## [WRITTEN PROBLEM]
Pick out every line in the records below that contains the word "Open".

──────── SUPPLIED DATA ────────

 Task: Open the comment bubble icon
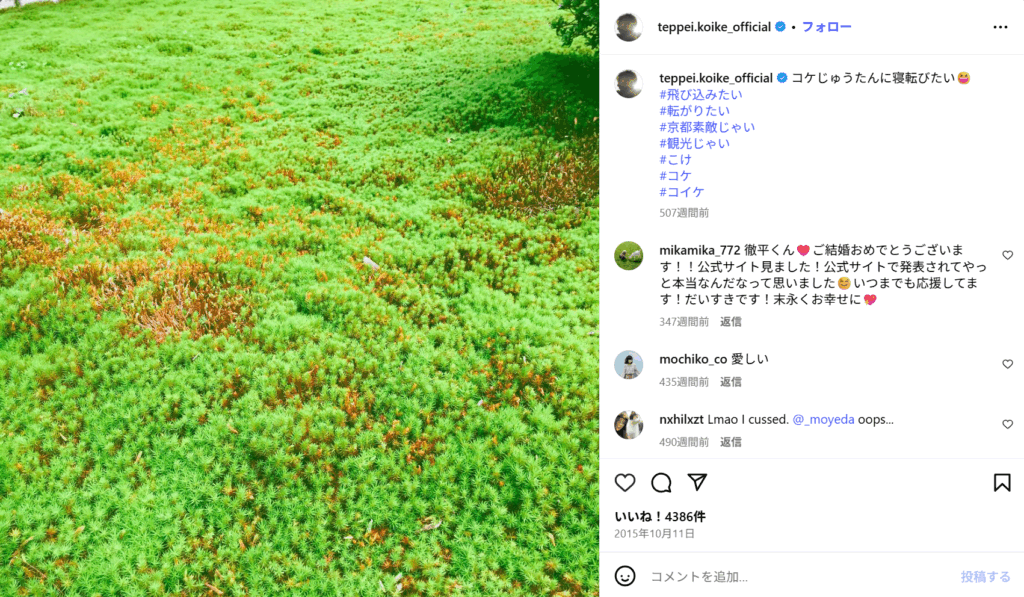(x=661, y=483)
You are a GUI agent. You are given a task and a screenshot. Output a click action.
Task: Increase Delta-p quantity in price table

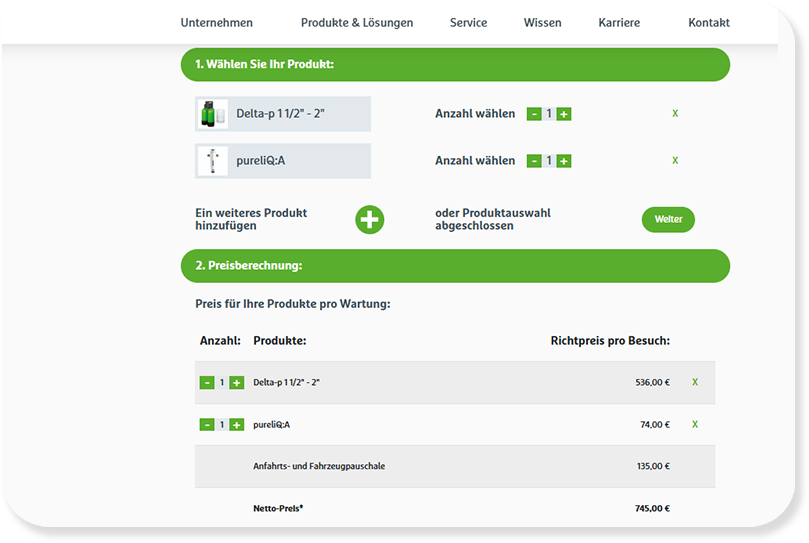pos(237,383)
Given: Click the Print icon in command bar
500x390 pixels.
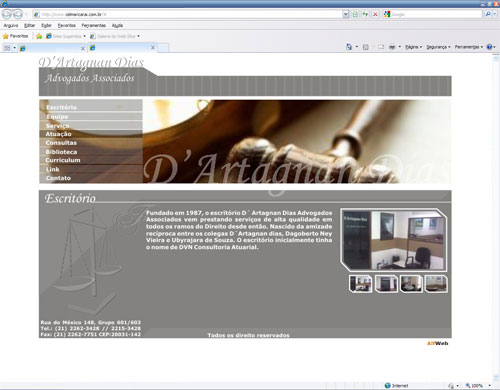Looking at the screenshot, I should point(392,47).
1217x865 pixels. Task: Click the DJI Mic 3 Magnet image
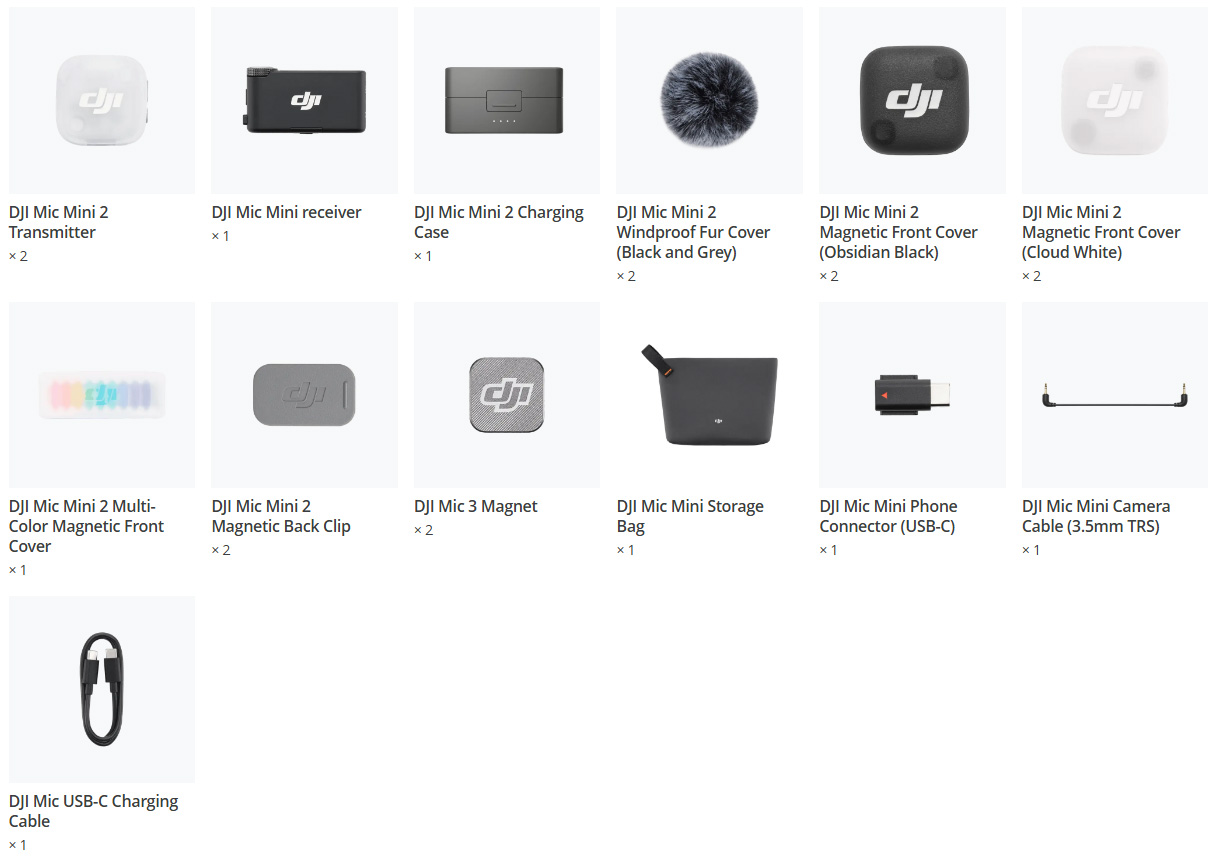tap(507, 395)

────────
──────── SUPPLIED DATA ────────

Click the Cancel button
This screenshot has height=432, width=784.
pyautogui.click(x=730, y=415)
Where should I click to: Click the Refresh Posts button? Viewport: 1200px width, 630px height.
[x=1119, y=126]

────────
──────── SUPPLIED DATA ────────

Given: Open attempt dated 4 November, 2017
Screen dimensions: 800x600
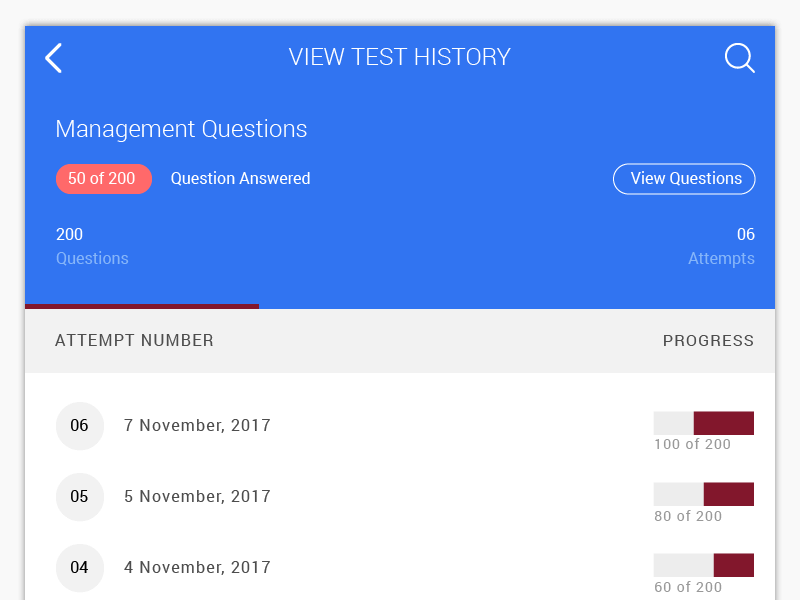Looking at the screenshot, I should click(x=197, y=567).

────────

## [EXPECTED ANSWER]
 Task: Open the comment bubble icon
Given: Open attempt dated 4 November, 2017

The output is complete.